4. When conducting hardness tests of sheet steel materials, the recommendations of DSTU should be followed regarding the use of a ball with a diameter of 10 mm with a load of 3000 kgf, unless there are other recommendations for determining the hardness given in the specifications of the organization engaged in the manufacture of rolled metal products supplied.

Conclusions. In accordance with the above analysis and the results of studies of parameters affecting the hardness, the method for determining reliable values of hardness of high-strength sheet steels contains, in addition to compliance with all the requirements of DSTU ISO 6506, requirements for the preparation of the surface of the front plane of the sheet by removing the decarburized metal layer, the value of which depends on the properties of the material and the technology of sheet manufacturing, surface cleanliness, ball selection and load.

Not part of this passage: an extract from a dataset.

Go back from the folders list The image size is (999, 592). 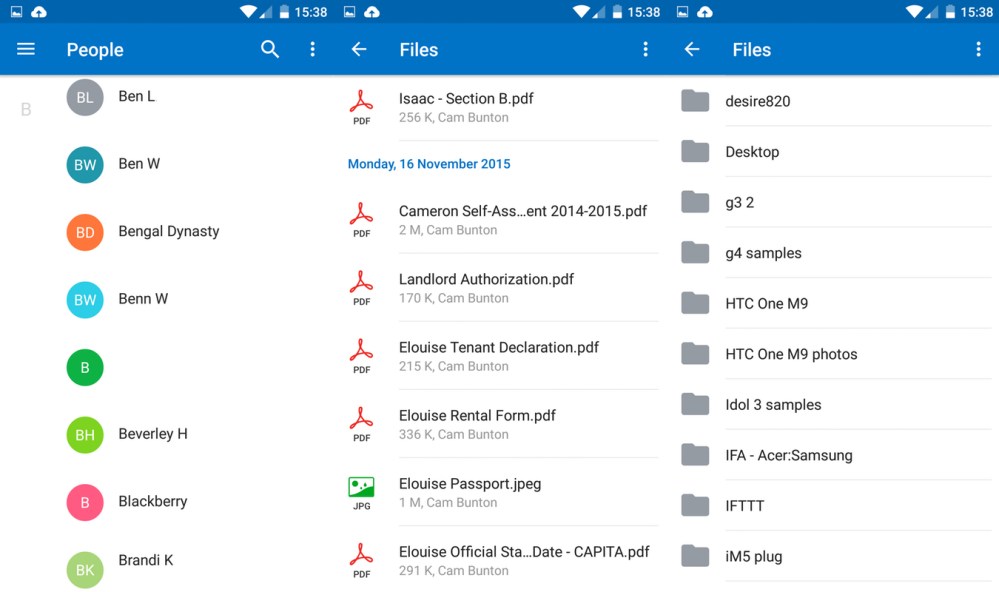pos(692,49)
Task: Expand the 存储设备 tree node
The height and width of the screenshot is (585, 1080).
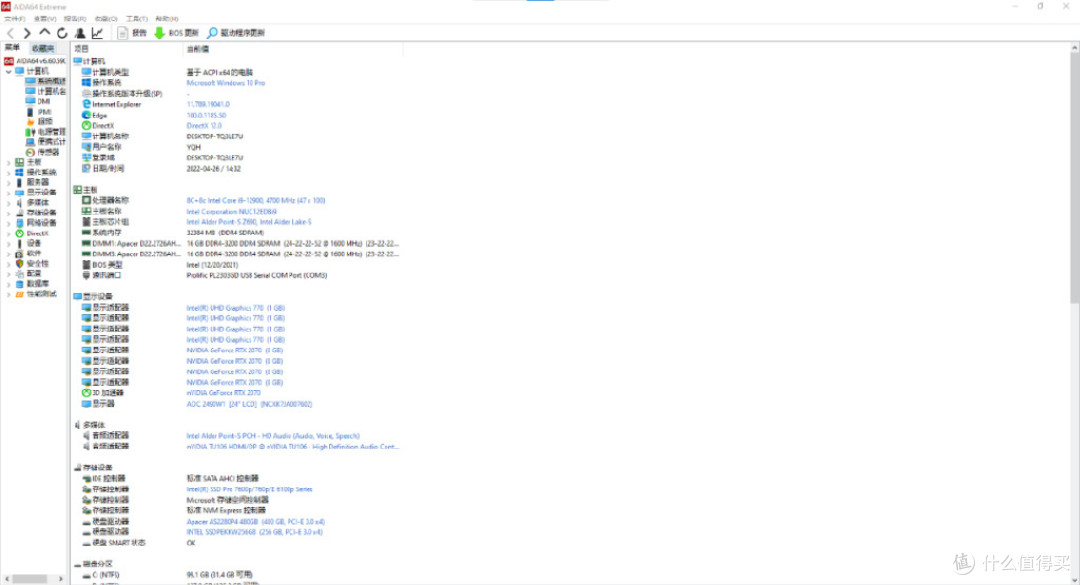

In addition, for a more reliable control of the initial or current state of high-strength steels based on the results of hardness characteristic measurements, it is recommended to orient the direction of the line along which the hardness values are measured along the axis of the sheet rolling with the subsequent determination of their average value. Increasing the number of impressions will also significantly reduce the measurement error of the impression due to the ambiguity of the position of its contour caused by the metal dump from the hole.